■ THE EXERCISE ■
List every compiler flag that the excerpt on RTL alias sets gives for compiling the two testcases.
#### SELECTED PASSAGE ####
Well, just look at the first RTL dump for:
struct S { int i; };
int f (struct S *s, int *p)
{
s->i = 0;
*p = 1;
return s->i;
}
and
package P is
type S is record
i : Integer;
end record;
type SP is access all S;
type IP is access all Integer;
function f (s : SP; p : IP) return Integer;
end P;
package body P is
function f (s : SP; p : IP) return Integer is
begin
s.i := 0;
p.all := 1;
return s.i;
end;
end P;
compiled at -O2 -gnatp -fno-tree-dominator-opts -fno-tree-store-ccp.
For the C testcase:
;; s->i = 0
(insn 7 6 0 t.c:5 (set (mem/s:SI (reg/v/f:DI 59 [ s ]) [3 <variable>.i+0 S4
A32])
(const_int 0 [0x0])) -1 (nil))
;; *p = 1
(insn 8 7 0 t.c:6 (set (mem:SI (reg/v/f:DI 60 [ p ]) [3 S4 A32])
(const_int 1 [0x1])) -1 (nil))
;; return s->i
(insn 9 8 10 t.c:6 (set (reg:SI 62)
(mem/s:SI (reg/v/f:DI 59 [ s ]) [3 <variable>.i+0 S4 A32])) -1 (nil))
i.e. everything is accessed with the alias set of 'int'.
For the Ada testcase:
;; s->i = 0
(insn 7 6 0 p.adb:5 (set (mem/s/j:SI (reg/v/f:DI 59 [ s ]) [4 <variable>.i+0
S4 A32])
(const_int 0 [0x0])) -1 (nil))
;; *p = 1
(insn 8 7 0 p.adb:6 (set (mem:SI (reg/v/f:DI 60 [ p ]) [2 S4 A32])
(const_int 1 [0x1])) -1 (nil))
;; return s->i
(insn 9 8 10 p.adb:6 (set (reg:SI 62)
(mem/s/j:SI (reg/v/f:DI 59 [ s ]) [4 <variable>.i+0 S4 A32])) -1
(nil))
i.e. s->i is accessed with the alias set of 'S'.
Now put 'aliased' on the field
type S is record
i : aliased Integer;
end record;
and you get:
;; s->i = 0
(insn 7 6 0 p.adb:5 (set (mem/s:SI (reg/v/f:DI 59 [ s ]) [2 <variable>.i+0 S4
A32])
(const_int 0 [0x0])) -1 (nil))
;; *p = 1
(insn 8 7 0 p.adb:6 (set (mem:SI (reg/v/f:DI 60 [ p ]) [2 S4 A32])
(const_int 1 [0x1])) -1 (nil))
;; return s->i
(insn 9 8 10 p.adb:6 (set (reg:SI 62)
(mem/s:SI (reg/v/f:DI 59 [ s ]) [2 <variable>.i+0 S4 A32])) -1 (nil))
like in C. The discrepancy purely stems from DECL_NONADDRESSABLE_P.
> > I didn't invent it either, but everything is more or less documented.
>
> No, not really.
Yes, it is, that's how I've understood how this stuff works.
--
Eric Botcazou
#### SOURCE DATA ####
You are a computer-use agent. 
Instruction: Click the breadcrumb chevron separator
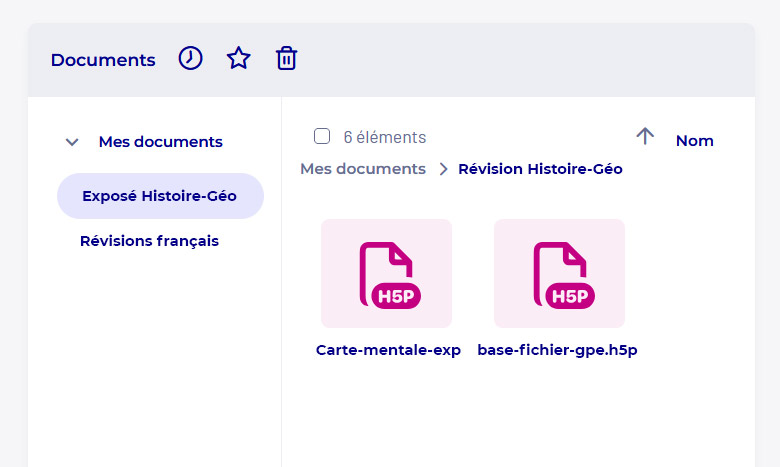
####
■ ANSWER TO THE TASK ■
-O2
-gnatp
-fno-tree-dominator-opts
-fno-tree-store-ccp